We're Adults, I Swear

We were freshly awake and cuddling contentedly in our bed this morning, Bevan and moi, when we exchanged the following words about poop.

Bevan: I've gotta go to the bathroom.

Me: No, you can't get up yet!

Bevan: I'm sorry but I can't help it, I'm like clockwork.

Me: A clockwork brown.

Bevan: A clockwork turd!

A full minute of raucous, uncontrollable laughter ensued.

Me (catching my breath): That was dumb.

Wearing His Truth

We're enjoying nightcaps at the Midnight Sun in the Castro right now, B, Dan, Jim, Mario, Steve and I, where a few minutes ago I felt an unflappable compulsion to ask the handsome gentleman seated a few tables over from us if he would kindly trade shirts with me. Although he politely declined, he did allow me to take a picture with him and the shirt I was coveting.

Praise For "Bevan in a Onesie"

Earlier this week B asked if I'd join him on the sofa for a little Gilmore Girls action and I said I had stuff to do but that I'd be willing to set that stuff aside and watch with him under one condition—if we did so in onesies.

Although he wasn't jazzed about the idea of squeezing into a pair of my pajamas initially, his love for the peculiar population of Stars Hollow (he's secretly got the hots for Kirk) won out and in the end he relented.

While he was caught up in the episode (the one where Dean dumps Rory at the 24-hour dance-off in front of the whole town) I surreptitiously snapped the above photo and uploaded it to this web log and the next day the following Gchat convo between myself and my friend Kari took place.

For whatever reason our exchange made me think that Bevan's reluctance to wear a onesie would make a good kid's book and that Kari's comments would work well as the quotes on the back of the book's jacket and then all of a sudden Photoshop was open on my desktop and, well, this happened.

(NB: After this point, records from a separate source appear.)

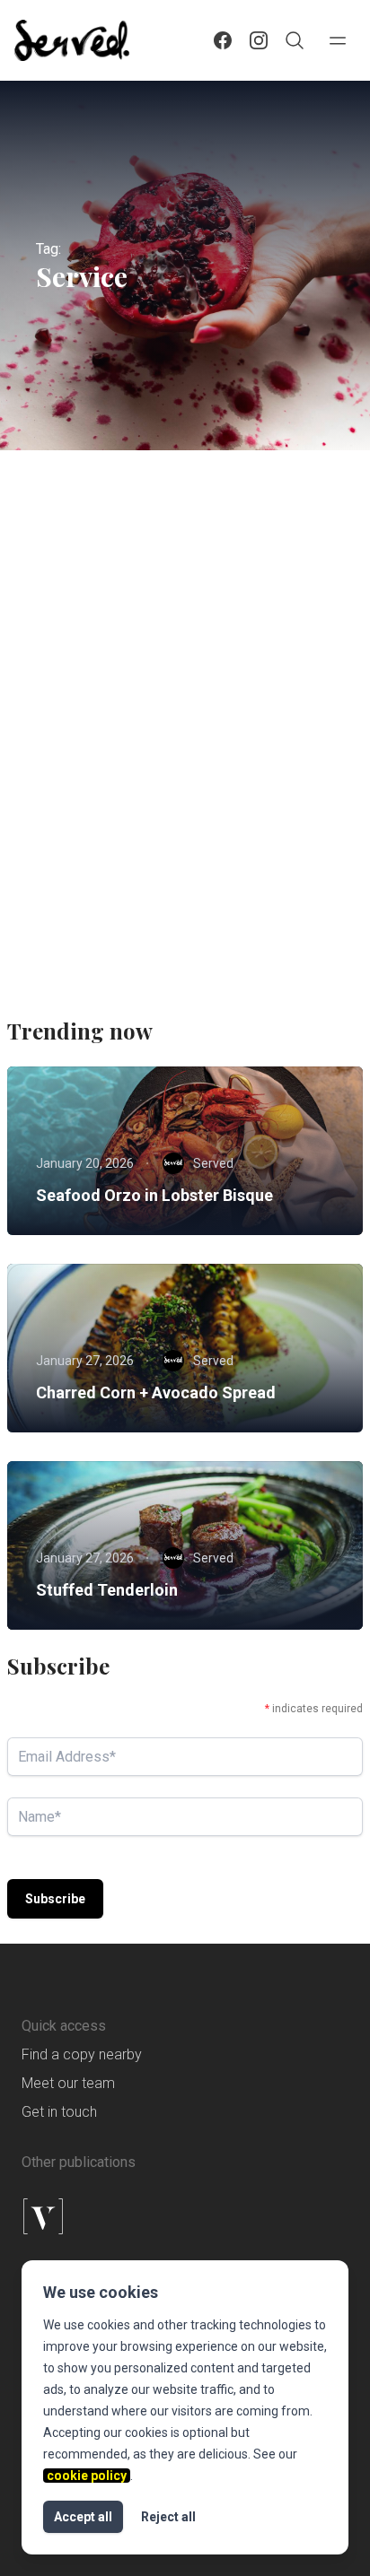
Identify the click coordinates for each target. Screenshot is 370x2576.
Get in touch (59, 2111)
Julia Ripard (128, 919)
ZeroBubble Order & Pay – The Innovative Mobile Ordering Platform (162, 783)
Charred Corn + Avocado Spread (156, 1392)
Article (70, 727)
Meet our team (68, 2083)
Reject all (168, 2517)
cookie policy (87, 2475)
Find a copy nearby (82, 2054)
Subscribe (55, 1899)
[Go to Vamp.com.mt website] (185, 2216)
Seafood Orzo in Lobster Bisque (154, 1195)
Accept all (83, 2517)
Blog (134, 727)
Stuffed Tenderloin (107, 1589)
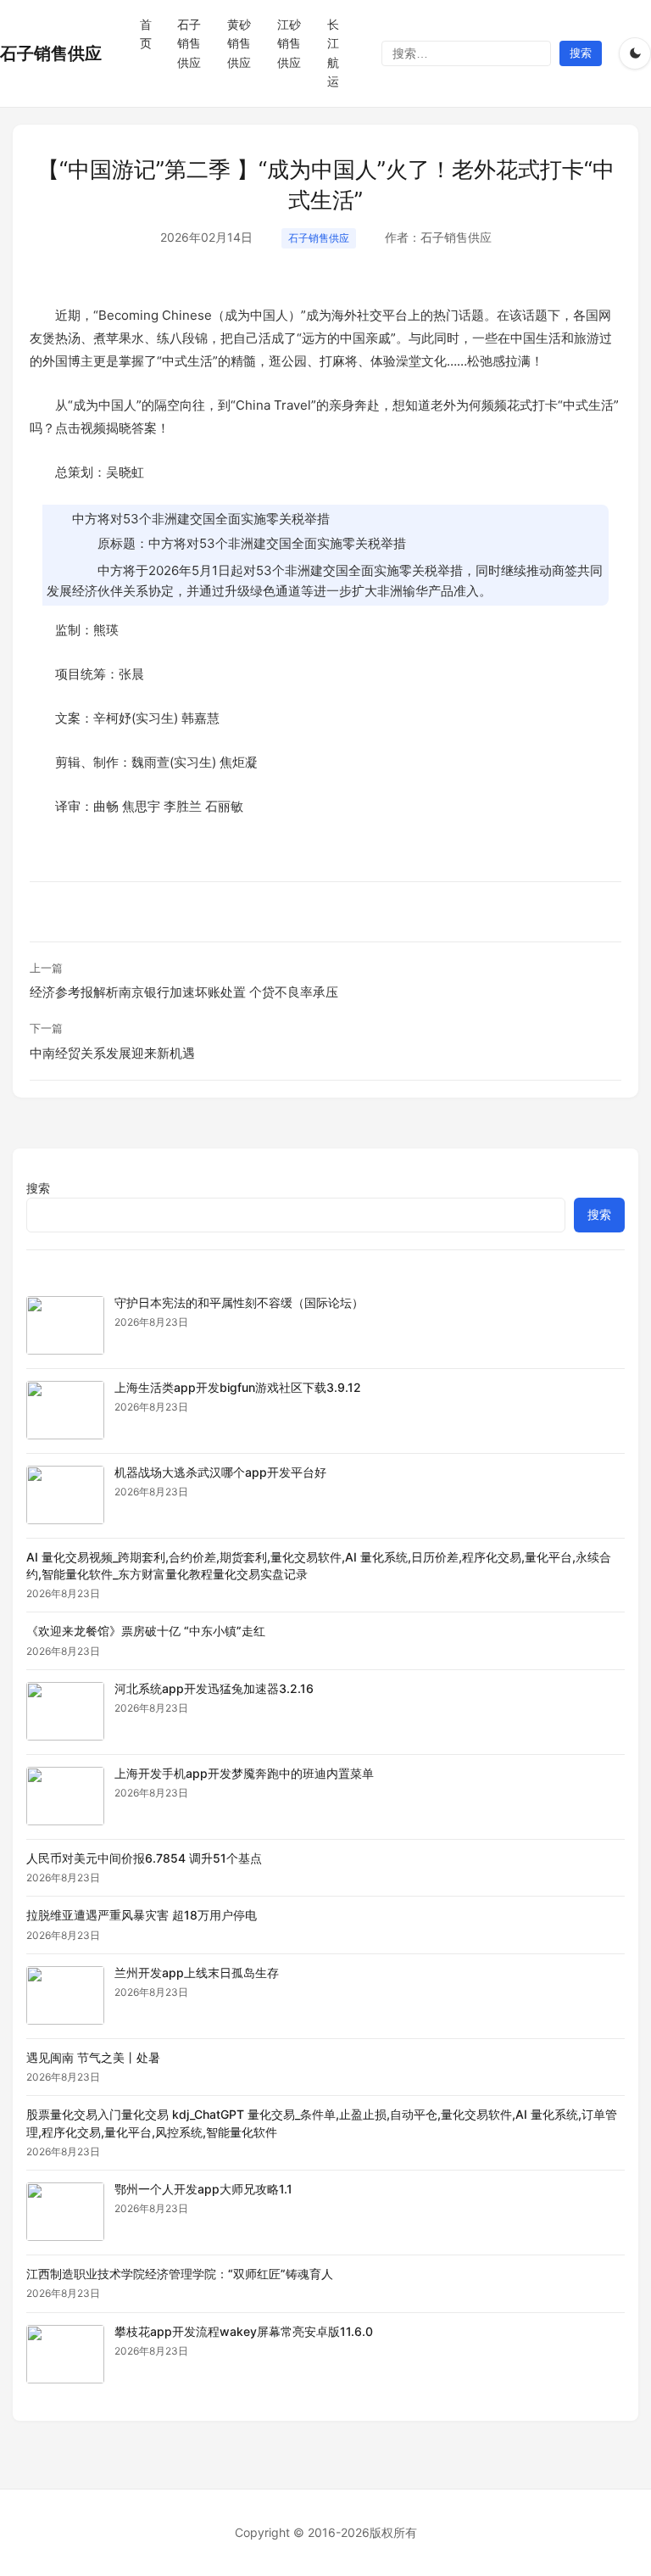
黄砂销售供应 (239, 43)
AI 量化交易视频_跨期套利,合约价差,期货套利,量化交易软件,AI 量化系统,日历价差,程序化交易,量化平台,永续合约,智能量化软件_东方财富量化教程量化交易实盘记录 (318, 1565)
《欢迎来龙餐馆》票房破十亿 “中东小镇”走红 (145, 1630)
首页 (146, 33)
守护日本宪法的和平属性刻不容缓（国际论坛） (239, 1302)
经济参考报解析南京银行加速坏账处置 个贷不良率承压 (184, 992)
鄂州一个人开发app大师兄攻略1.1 (203, 2189)
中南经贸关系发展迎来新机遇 (112, 1053)
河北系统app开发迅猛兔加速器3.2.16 (214, 1688)
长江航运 (333, 52)
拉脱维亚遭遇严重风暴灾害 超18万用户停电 (141, 1915)
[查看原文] (65, 1325)
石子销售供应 (51, 53)
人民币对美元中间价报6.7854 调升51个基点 (144, 1858)
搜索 (38, 1188)
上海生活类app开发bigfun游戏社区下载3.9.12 (237, 1387)
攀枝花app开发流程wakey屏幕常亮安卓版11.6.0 (243, 2331)
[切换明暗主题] (635, 53)
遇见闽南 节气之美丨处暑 (93, 2057)
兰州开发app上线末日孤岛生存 (196, 1972)
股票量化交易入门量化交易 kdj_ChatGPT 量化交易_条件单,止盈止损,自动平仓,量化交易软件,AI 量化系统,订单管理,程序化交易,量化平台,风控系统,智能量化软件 (321, 2122)
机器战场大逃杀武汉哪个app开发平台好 (220, 1472)
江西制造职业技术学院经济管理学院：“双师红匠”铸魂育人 (179, 2273)
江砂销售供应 (289, 43)
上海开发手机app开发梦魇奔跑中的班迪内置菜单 (244, 1773)
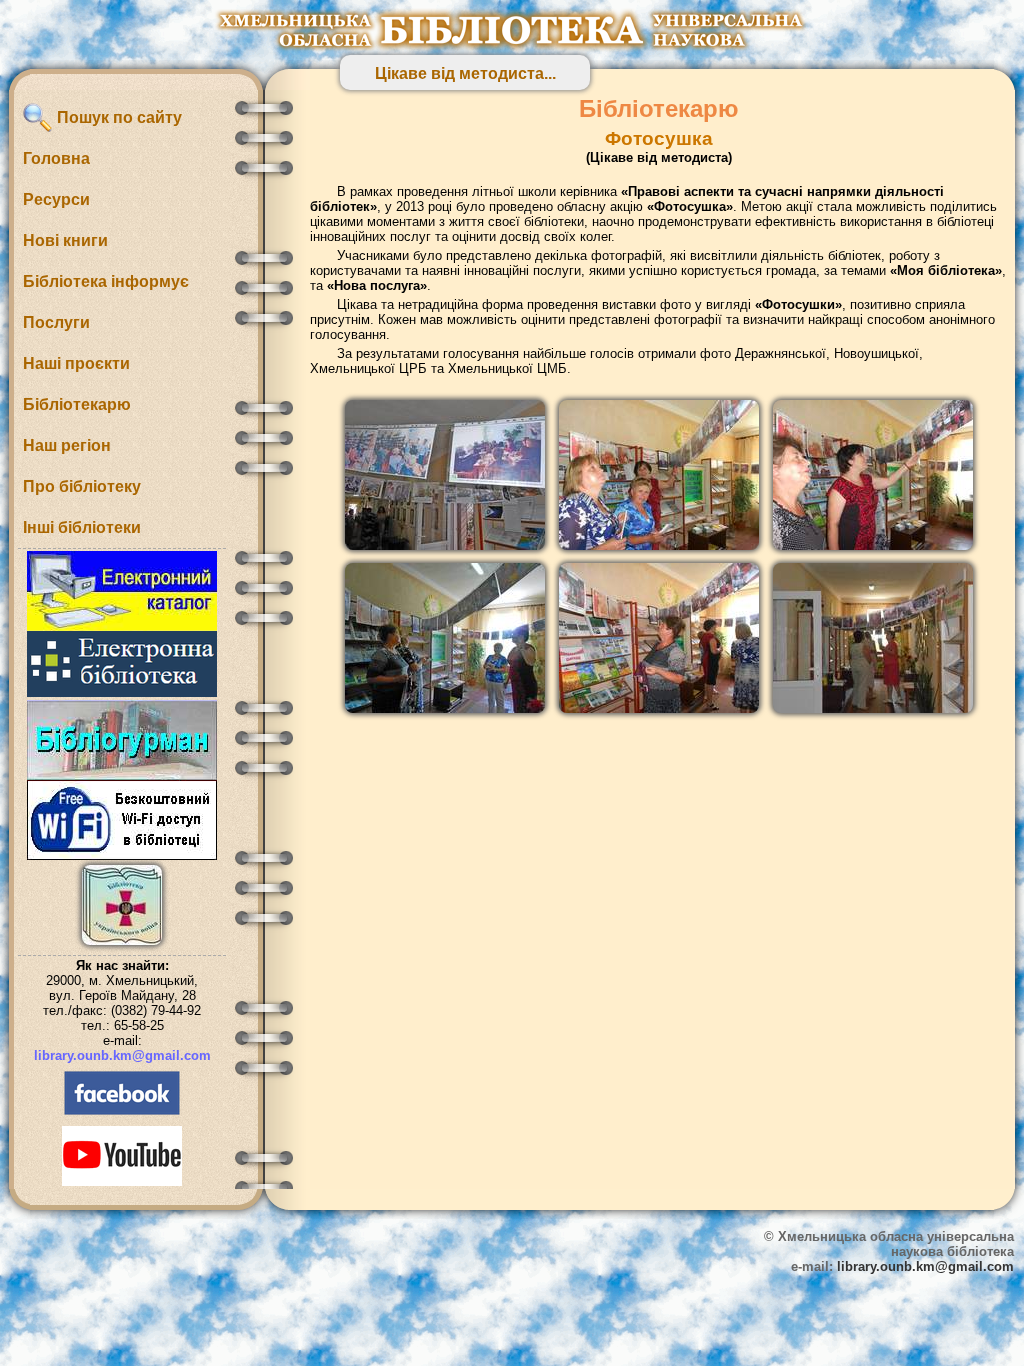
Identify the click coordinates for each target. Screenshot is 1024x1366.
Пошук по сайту (117, 117)
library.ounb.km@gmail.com (122, 1055)
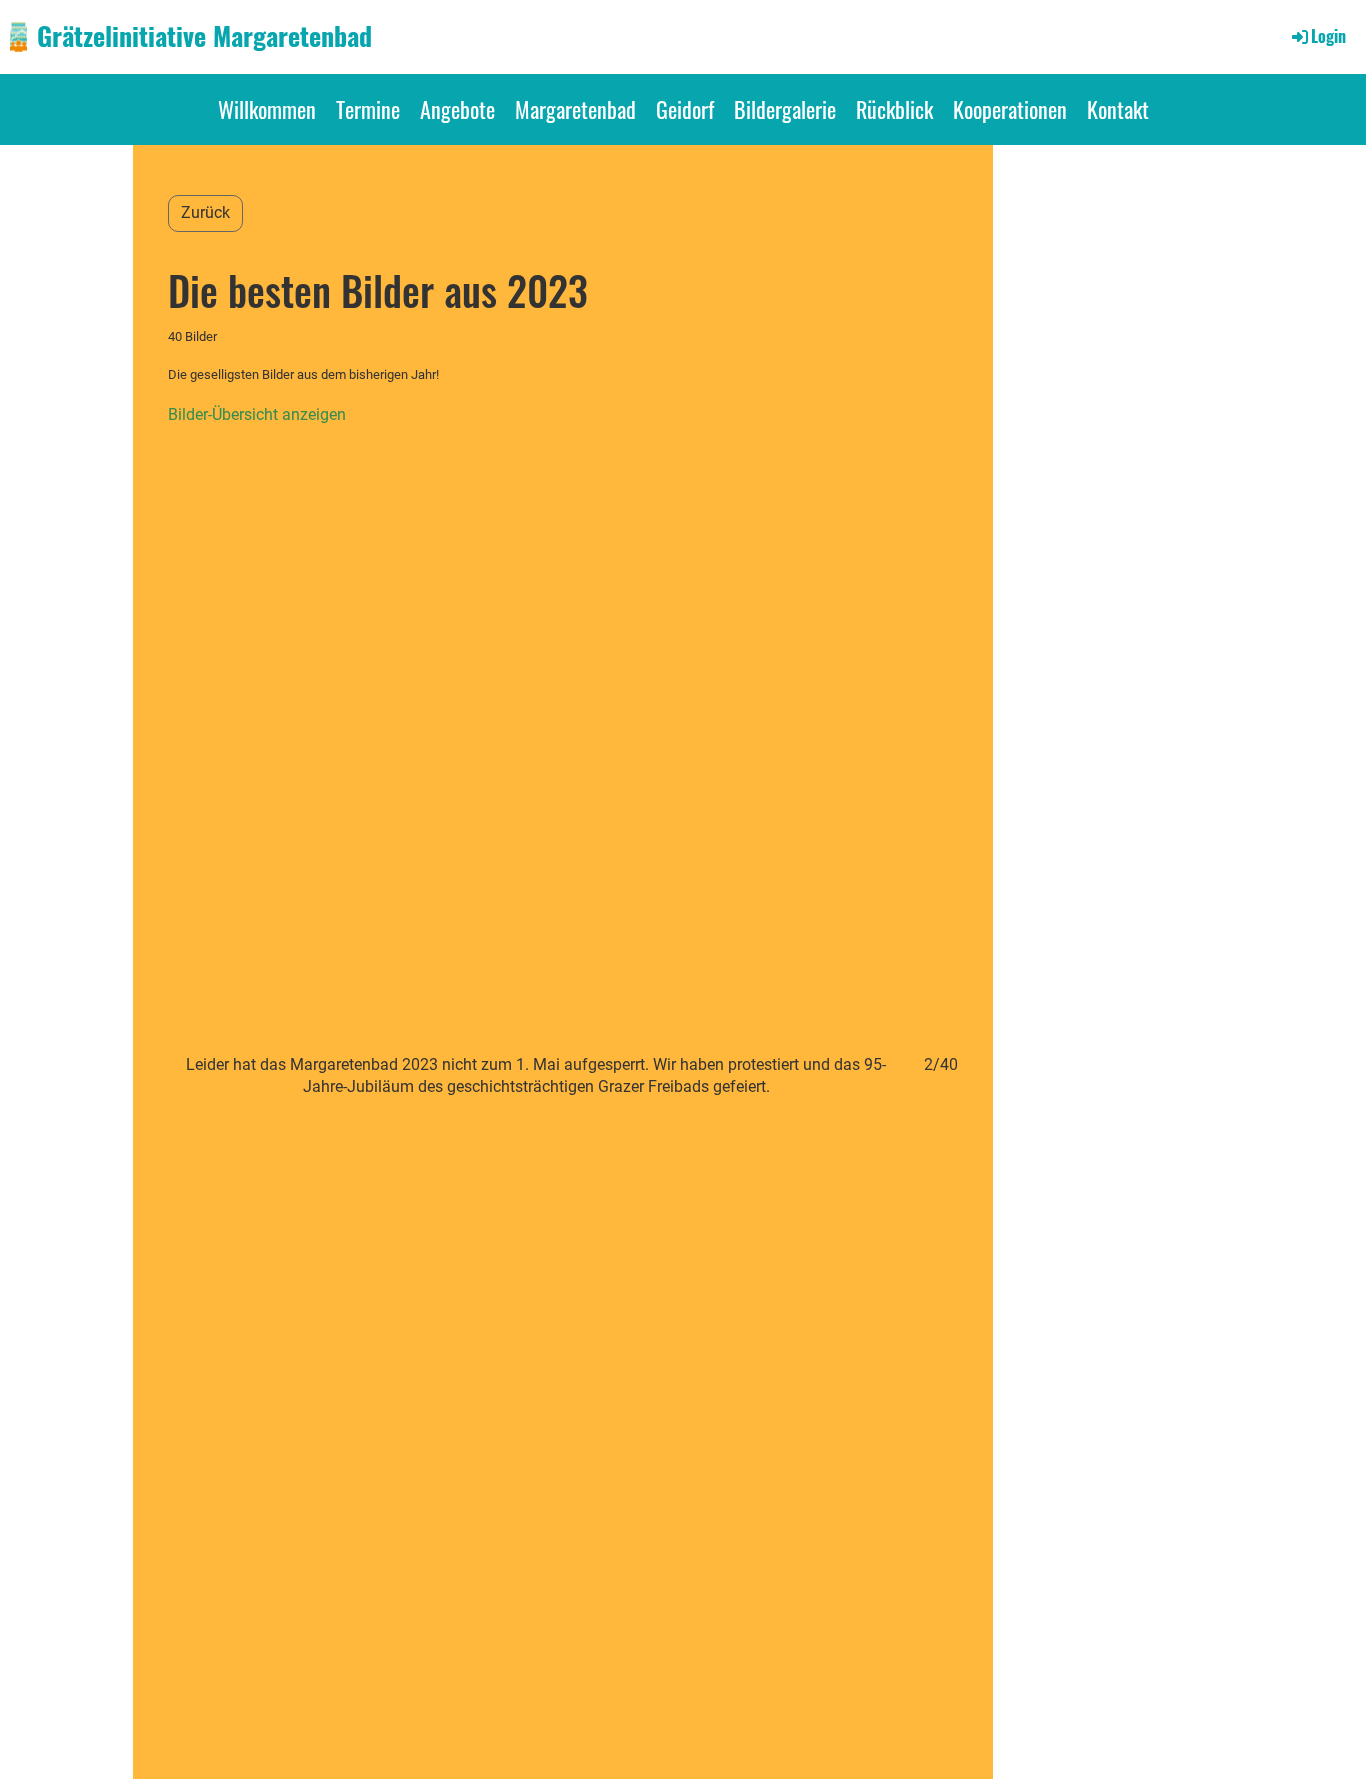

Unfortunately, I don't have any valuable takeaways from whatever this post was about except maybe that my Photoshop skills aren't as sharp as they once were and also that apparently people in Canada will be fine paying a massive premium for a copy of my made-up book about a grown man whose much-younger boyfriend manipulated him into dressing up like an elephant to watch a television show that went off the air a decade ago.